Though she is less of a partisan lightning rod atop the Democratic Senatorial Campaign Committee than Schumer was in previous cycles, Republicans were quick to attack her position as essentially the party’s top fundraiser as a conflict in leading the deficit panel. That criticism has mostly died down, however.

“She has two very important but very different responsibilities, and she understands that they’re responsibilities of very different kinds,” said fellow super committee member Rep. Chris Van Hollen (D-Md.), a former campaign chief himself. “Patty Murray is clearly someone you want to hand the ball to when you want to get something done.”
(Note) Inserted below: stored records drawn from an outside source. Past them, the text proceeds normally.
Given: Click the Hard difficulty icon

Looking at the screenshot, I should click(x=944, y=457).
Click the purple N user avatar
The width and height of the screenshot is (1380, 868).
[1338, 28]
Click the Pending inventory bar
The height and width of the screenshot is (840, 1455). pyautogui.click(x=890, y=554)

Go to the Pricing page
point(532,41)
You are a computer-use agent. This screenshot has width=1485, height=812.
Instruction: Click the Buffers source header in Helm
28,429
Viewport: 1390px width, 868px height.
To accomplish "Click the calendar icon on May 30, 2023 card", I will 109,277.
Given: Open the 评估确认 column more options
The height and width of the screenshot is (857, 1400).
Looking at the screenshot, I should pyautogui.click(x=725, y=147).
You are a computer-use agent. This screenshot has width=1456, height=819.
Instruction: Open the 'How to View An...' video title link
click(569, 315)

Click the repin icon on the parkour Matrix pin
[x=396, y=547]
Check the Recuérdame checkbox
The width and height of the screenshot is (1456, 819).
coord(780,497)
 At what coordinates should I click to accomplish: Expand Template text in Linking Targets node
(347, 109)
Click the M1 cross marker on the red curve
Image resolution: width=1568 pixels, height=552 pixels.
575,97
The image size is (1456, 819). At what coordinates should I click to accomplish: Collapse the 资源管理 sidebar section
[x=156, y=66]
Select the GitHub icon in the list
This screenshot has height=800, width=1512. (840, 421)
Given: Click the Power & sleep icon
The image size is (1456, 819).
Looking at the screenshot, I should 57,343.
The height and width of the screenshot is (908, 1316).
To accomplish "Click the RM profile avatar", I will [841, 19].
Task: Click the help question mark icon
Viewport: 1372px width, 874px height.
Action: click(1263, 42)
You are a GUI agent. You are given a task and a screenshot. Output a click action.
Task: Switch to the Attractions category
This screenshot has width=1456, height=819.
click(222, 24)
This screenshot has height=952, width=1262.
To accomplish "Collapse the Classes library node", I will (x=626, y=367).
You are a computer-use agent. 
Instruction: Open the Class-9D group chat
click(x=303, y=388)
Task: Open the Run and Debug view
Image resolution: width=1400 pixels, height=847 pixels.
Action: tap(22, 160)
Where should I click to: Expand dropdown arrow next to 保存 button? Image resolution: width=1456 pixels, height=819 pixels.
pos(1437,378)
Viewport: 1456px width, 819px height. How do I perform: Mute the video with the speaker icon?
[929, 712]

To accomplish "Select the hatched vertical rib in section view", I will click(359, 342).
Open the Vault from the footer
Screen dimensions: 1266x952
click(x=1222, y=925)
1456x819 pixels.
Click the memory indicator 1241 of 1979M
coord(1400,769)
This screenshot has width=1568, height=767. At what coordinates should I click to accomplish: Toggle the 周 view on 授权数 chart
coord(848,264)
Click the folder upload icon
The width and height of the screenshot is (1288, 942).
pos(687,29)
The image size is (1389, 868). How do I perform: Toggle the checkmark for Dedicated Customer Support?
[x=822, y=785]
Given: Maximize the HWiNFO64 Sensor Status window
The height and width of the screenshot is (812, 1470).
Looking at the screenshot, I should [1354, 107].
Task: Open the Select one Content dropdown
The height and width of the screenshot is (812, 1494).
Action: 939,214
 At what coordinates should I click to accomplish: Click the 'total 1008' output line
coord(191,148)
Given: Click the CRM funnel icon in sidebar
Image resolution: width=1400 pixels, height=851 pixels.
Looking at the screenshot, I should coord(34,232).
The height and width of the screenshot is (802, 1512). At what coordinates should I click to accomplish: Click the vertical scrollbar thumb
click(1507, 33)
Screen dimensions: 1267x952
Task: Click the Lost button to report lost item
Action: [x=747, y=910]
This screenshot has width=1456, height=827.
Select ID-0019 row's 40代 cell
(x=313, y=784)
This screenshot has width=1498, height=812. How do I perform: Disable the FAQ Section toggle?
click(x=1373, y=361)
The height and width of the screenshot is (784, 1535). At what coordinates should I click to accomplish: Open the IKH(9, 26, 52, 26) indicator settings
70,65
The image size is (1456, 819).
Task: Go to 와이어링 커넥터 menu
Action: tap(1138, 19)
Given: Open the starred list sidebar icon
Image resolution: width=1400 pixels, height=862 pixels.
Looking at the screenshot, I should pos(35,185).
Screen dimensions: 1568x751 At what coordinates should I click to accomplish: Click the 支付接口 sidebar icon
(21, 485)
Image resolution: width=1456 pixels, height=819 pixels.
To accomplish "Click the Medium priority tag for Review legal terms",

Some have suggested Murray’s value in leadership derives partly from her gender, and sources say it certainly didn’t impede Reid’s super committee picks, especially when leaders faced criticism last spring that not a single woman was selected to serve in debt talks with Vice President Joseph Biden.

“Reid really wanted to choose a woman,” said an aide familiar with the Majority Leader’s thinking. “But he also needed someone he trusted to be his info pipeline — and I think [others on the panel] would take opportunities to freelance at will, but Patty would not keep Reid in the dark in an attempt to not spoil it.”

But for those who think her gender was the tipping point for Reid, others point to the fact that she is one of the most senior Democrats on both the Budget and Appropriations committees. Indeed, Reid has tapped her for other thankless tasks, such as when ailing Appropriations Chairman Robert Byrd (D-W.Va.) in 2007 and 2008 was unable to perform the duties of shepherding spending bills on the Senate floor. Murray became the de facto floor manager for many appropriations bills at that time.

Multiple Democratic leadership sources pointed to last spring’s debate over the continuing resolution and the last-minute stand Democrats took against House Republican efforts to defund Planned Parenthood as one of Murray’s most significant contributions to the party’s messaging efforts.

In the final 48 hours before government shutdown, Murray managed the debate, delivering floor speeches and holding a press conference with the Senate’s Democratic women.

But her dual roles this year also come with risks. When Murray last ran the DSCC in 2002, Democrats lost the majority, and the party is in danger of a repeat next year. Similarly, Democrats and Republicans have been privately skeptical that the members of deficit panel will be able to reach an agreement by their Nov. 23 deadline. Murray’s fellow co-chairman is conservative firebrand Rep. Jeb Hensarling (R-Texas), and the committee is filled with leadership loyalists on both sides.

But if she succeeds in leading the bipartisan, bicameral group to a deal and minimizes damage in the 2012 elections, Murray could position herself quite nicely for what comes next in a town that has a long memory.